La Sezione osserva, peraltro, che il disciplinare ha effettivamente previsto l’obbligo delle partecipanti di dichiarare i ‘carichi pendenti’ e che “il Codice dei contratti – come rilevato più volte da questo Consiglio – consente alla stazione appaltante di richiedere la relativa dichiarazione”.
Quest’ultima affermazione non è, tuttavia, pacifica, considerato che la sezione III dello stesso Consiglio di Stato, appena un anno fa, ha chiarito la sufficienza del certificato penale del casellario attestante le sole condanne penali, ai fini delle verifiche di cui all’art. 38, 1° comma, lett. c), d.lgs. 12 aprile 2006, n. 163, Codice dei contratti(Consiglio di Stato Sez. III – sentenza 13 marzo 2013, n. 1494).
Inoltre, la giurisprudenza aveva già rilevato che l’assenza di tali procedimenti pendenti non condiziona l’ammissione alla procedura d’appalto (Consiglio di Stato, sez. III, 13/03/2013, n. 14949) essendo detti certificati inadeguati a provare i requisiti di moralità e affidabilità dei concorrenti alle gare pubbliche (Cons. giust. amm. Sicilia, sez. giurisd. 25/10/2012, n. 1014; T.A.R. Sicilia Catania, sez. IV, 19 marzo 2008, n. 501; Tar Palermo, sez. III, sentenza 17 giugno 2008, n. 817).
Alla luce di quanto sopra, il TAR Lombardia, sede di Milano, Sez. I, con ordinanza 26 luglio 2013 n. 1982, ha infatti rimesso alla Corte di Giustizia dell’Unione Europea le seguenti questioni pregiudiziali:
• se sia conforme al diritto comunitario che la stazione appaltante possa decidere di non procedere all’aggiudicazione definitiva di un appalto sulla base della mera pendenza di un’indagine penale nei confronti del legale rappresentante della società provvisoriamente aggiudicataria;
• se sia conforme al diritto comunitario una deroga del principio di definitività dell’accertamento della penale responsabilità, così come espresso dall’art. 45 della Direttiva 2004/18/CE, e ciò per motivi di opportunità amministrativa, riconducibili ad un’area di riserva amministrativa e/o nell’ipotesi in cui l’indagine penale pendente riguardi la commissione di delitti relativi proprio alla procedura di gara revocata.
Spetterà, pertanto, al giudice comunitario decidere sulla legittimità della richiesta, in relazione all’accertamento della moralità professionale del concorrente; ciò considerato che, sotto un diverso profilo, i carichi pendenti non sono previsti neppure tra gli strumenti che le stazioni appaltanti possono utilizzare per effettuare i riscontri di cui all’art. 38, comma 1, lett. b) del Codice dei contratti, concernenti l’esclusione dalle procedure di affidamento disposta per i soggetti sottoposti a procedimenti per l’irrogazione di misure di prevenzione di cui all’art. 3 della legge 27 dicembre 1956, n. 1423 (ora riferibili all’art. 6 del d.lgs. n. 159/2011, il c.d.

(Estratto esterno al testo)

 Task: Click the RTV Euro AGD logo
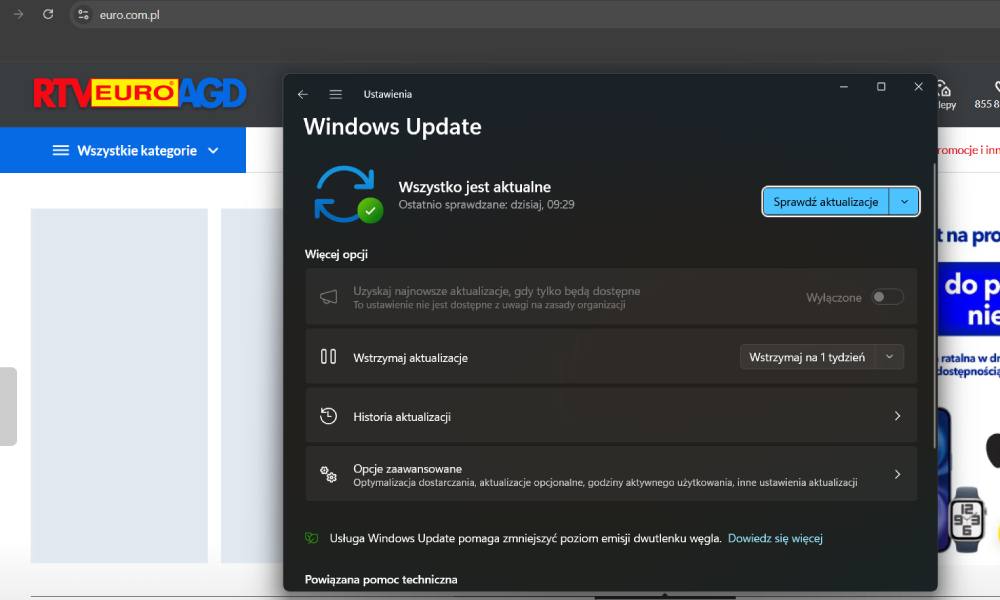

Codice delle leggi Antimafia).
Al riguardo, si richiama alla posizione espressa dall’abolita Autorità di vigilanza sui contratti pubblici (cfr. determinazione n. 2/2012), recentemente confermata dall’Autorità nazionale anticorruzione, ANAC, nella Determinazione n. 2 del 2 settembre 2014.

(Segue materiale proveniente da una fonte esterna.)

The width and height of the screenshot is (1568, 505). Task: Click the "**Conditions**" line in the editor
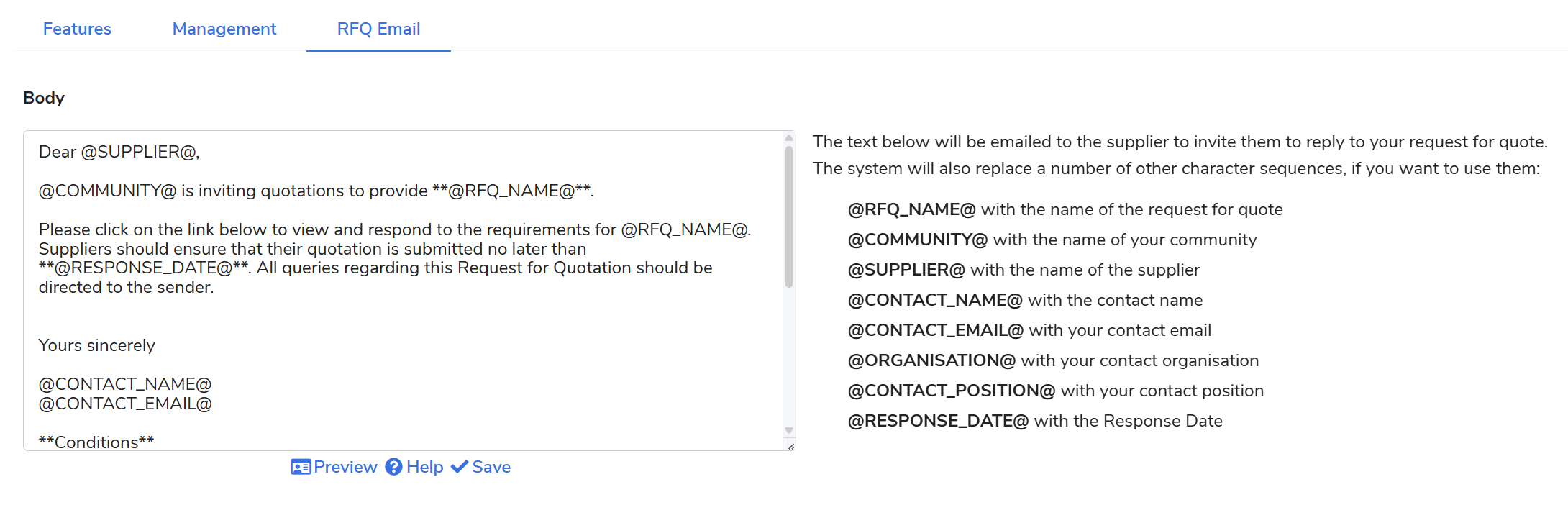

In tale occasione, venne infatti chiarito che il riscontro della citata lett. b) avviene attraverso la verifica dell’iscrizione nell’apposito registro della cancelleria del tribunale, della proposta di applicazione della misura, personale o patrimoniale, formulata da uno dei soggetti legittimati: Procuratore nazionale antimafia, Procuratore della repubblica, Direttore della direzione investigativa antimafia, Questore (cfr. a riguardo le indicazioni fornite dal Ministero della Giustizia, Dipartimento per gli Affari di Giustizia, Direzione Generale della Giustizia Penale, nella nota circolare, riferimento 027.002.003-20, del 9 dicembre 2011).